The subject came up at a dinner not long ago: It was bottle variation.
This is a bit of "winespeak" for the fact that two bottles of wine with identical labels could very well taste different. This happens more often than anyone wants to admit, especially the wineries.
Not long ago, I got a call from an old friend who had experienced this problem with a bottle from a case of wine he owned and thus knew well. The variation could have been caused by a number of things, from how it's handled at the winery to how we perceive it under different conditions.
One problem can be in the glassware. Was the glass washed in a solution that contained chlorine? Was it towel-dried by a towel that had been laundered with fabric softener? All of this could affect the aroma you get from a wine.
One of the greatest lessons of my life in wine was when an older, wiser friend, a longtime wine lover, told me, "There are no great wines, only great bottles of wine."
His point was that every bottle of wine, even a reputedly great wine, can be its own little chamber of horrors, and though it's rare, on occasion, a single bottle of an otherwise great wine can go bad, even if the other 11 bottles in the case are fine.
Of course, bottles from different cases, stored in different locations, may be widely different, especially over time. Two otherwise identical bottles of wine may be different because of how they were bottled.

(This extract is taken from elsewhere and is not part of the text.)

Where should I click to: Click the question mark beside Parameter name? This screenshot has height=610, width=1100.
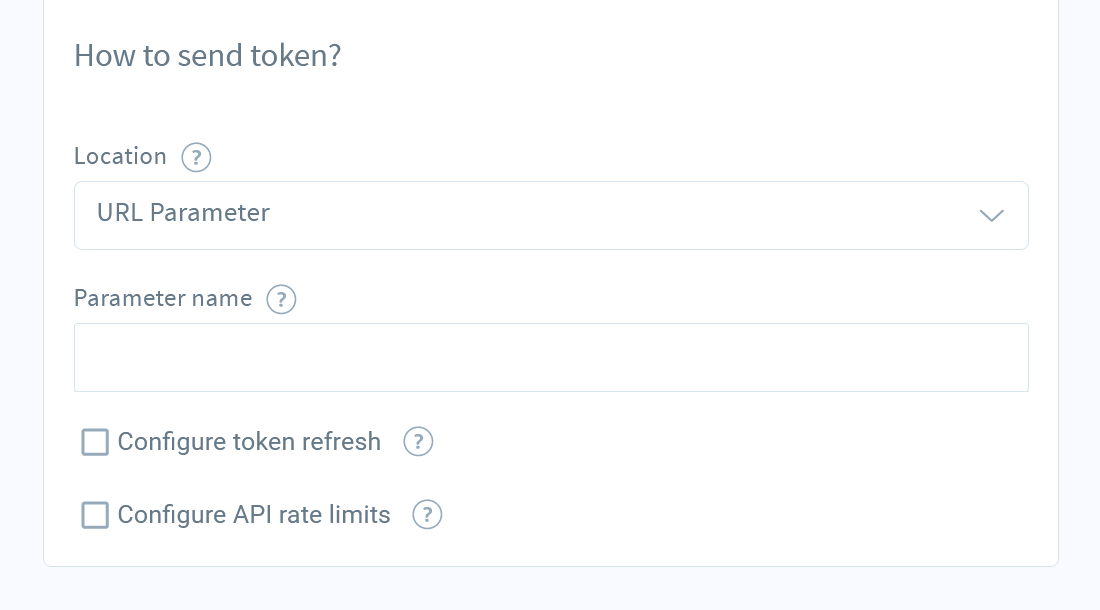pyautogui.click(x=281, y=299)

Assume a winery is making 30,000 cases of a wine, which is stored in three different 10,000-gallon tanks. The best way to bottle it is to blend all three tanks into one 30,000-gallon tank, stir, and bottle. This master blend makes 360,000 bottles that all should taste about the same.
But if the winery has no 30,000-gallon tank to make that master blend, it may simply bottle the tanks one by one, and any difference between the various tanks may show up in the bottle.

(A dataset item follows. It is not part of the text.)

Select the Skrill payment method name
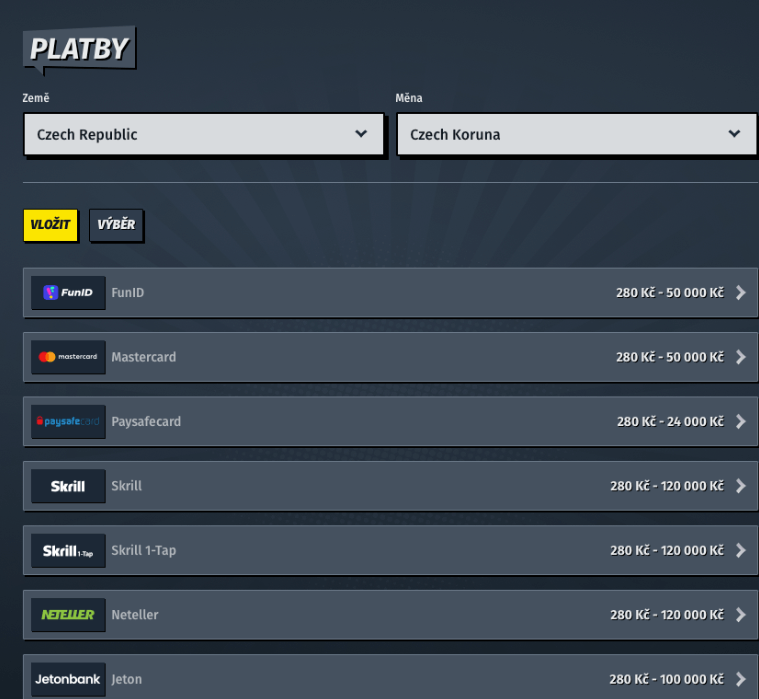Image resolution: width=759 pixels, height=699 pixels. click(x=127, y=486)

With wines made in larger amounts, such as 100,000 cases, you can expect variation from one lot to the next. To minimize the possibility of getting radically different wines, buy in case lots, not a bottle here and a bottle next month somewhere else.
Also, winemakers know that wine is a living product. Wines that are not filtered have an especially high number of active elements. Some of the chemical changes that occur in a bottle actually make a wine taste better so you hear the phrase, "The wine needs time."
The most mystical thing is where great care is used in making the wine and one bottle from a case of 12 turns up to be different. A possible reason is the closure. Cork is less reliable than, say, screw caps.
Perhaps the biggest reason a wine can taste different is in us.
One night, you're in a great mood. You just got a raise, your kid came home with A's on a report card, and your accountant says you owe no taxes. You taste a wine, and it's wonderful. This wine, you remember.
Then there are other days: A slight cold or headache annoys you, you've got a beef with your boss, or you're irritated by a flat tire or someone trying to cash a check ahead of you in the checkout line.
The same wine doesn't taste quite right.
The late author H. Warner Allen said it best: "The wines that one remembers best are not necessarily the finest that one has tasted; the highest quality may fail to delight so much as some far more humble beverage drunk in more favourable surroundings."
Wine of the Week: 2005 Shenandoah Vineyards Sauvignon Blanc, California ($11) -- For those who do not like the grassy style of sauvignon blanc, this wine is a treat with melon-y, fig-like aroma and a nice crispness to work with grilled seafood.